As a latter-day exponent of the strategic studies tradition by inclination and training, I would strongly propose a different view: namely, that the U.S. and DPRK governments can and – if the temperamentally challenged on both sides manage to hold their fire just a little longer – will settle into a steady pattern of mutual deterrence that will closely resemble U.S. nuclear relationships with freshly nuclearized adversaries in the past. If anything, this particular relationship will be even more lopsidedly in the United States’ favor, and thus probably stable enough, even if your preference is for some “maximum” version of deterrence.

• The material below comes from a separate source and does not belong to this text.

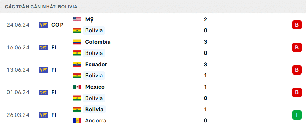Click the red B badge for the Colombia match

tap(297, 47)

Before they can do so, however, the two governments must pass through a period of maximum danger, as was the case vis-à-vis the Soviet Union and, less famously, vis-à-vis China. To get through this phase without escalating to major war, it is incumbent upon the Trump administration to dispel with the potentially devastating option of pursuing denuclearization at any cost and instead settle for an initially uncomfortable alternative that will soon begin to feel distinctly familiar. There is no need to pretend that this latter option, which would finally put an end to the United States’ denuclearization fantasies, would amount to a happy outcome all around. The DPRK will remain an extremely burdensome actor to deal with. The potential for a deterrence failure can be managed, but never ruled out. And North Koreans will continue to endure the most stifling oppression for as long as the regime is able to hold on without opening itself up to the outside world. All of this was true of the Soviet Union and the PRC as well, and yet the serious analysts who retrospectively argue that forcible denuclearization should have been attempted appear to be few and far between.

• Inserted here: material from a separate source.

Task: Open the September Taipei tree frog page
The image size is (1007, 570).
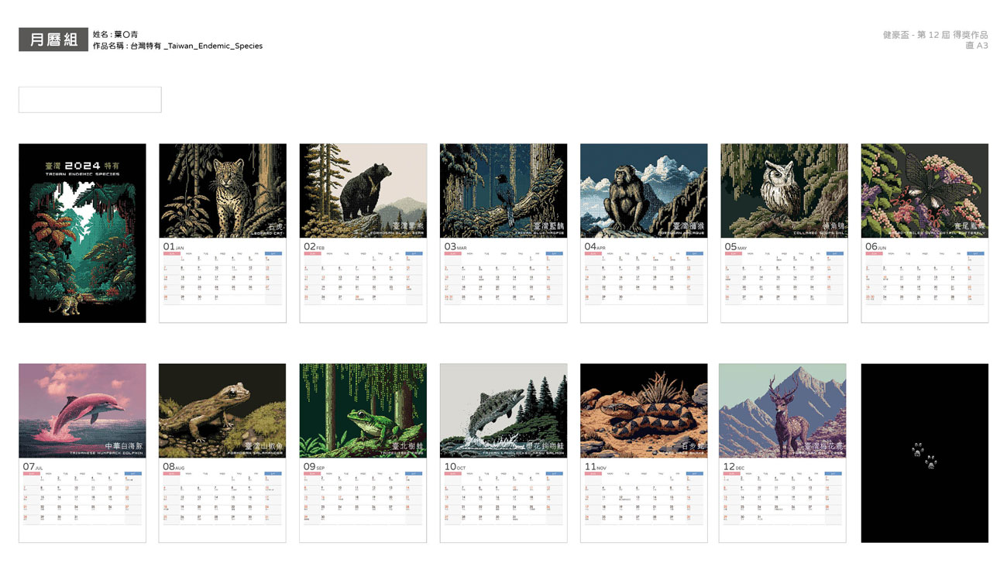Action: (363, 411)
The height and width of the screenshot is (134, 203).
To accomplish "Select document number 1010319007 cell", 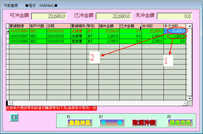I will (19, 36).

For the U.S. to find itself in an escalating military confrontation with the DPRK – be it by design, or through an accumulation of the kind of miscalculations the Trump White House seems to have an unshakable predilection for – is now a more plausible scenario than at any time in the recent past. The most likely, and simultaneously the very worst, reasons to enter into such a confrontation flow from the dubious assumption that a regime that cares about very little besides its own survival must inevitably be denuclearized, because it is somehow beyond deterrence. Before it further muses about getting all fiery and furious on North Korea, the Trump administration would do well to ask itself this one simple question: What do you need the world’s most powerful nuclear deterrent for, if you are too jittery to let your submariners, missileers and pilots get on with the job of not waging a nuclear war any time soon?
Michael Carl Haas is a researcher with the Global Security team at the Center for Security Studies, ETH Zurich. His main research interests include in the impact of advanced conventional weapons on military stability, and developments in air and naval forces. The views expressed here are purely his own.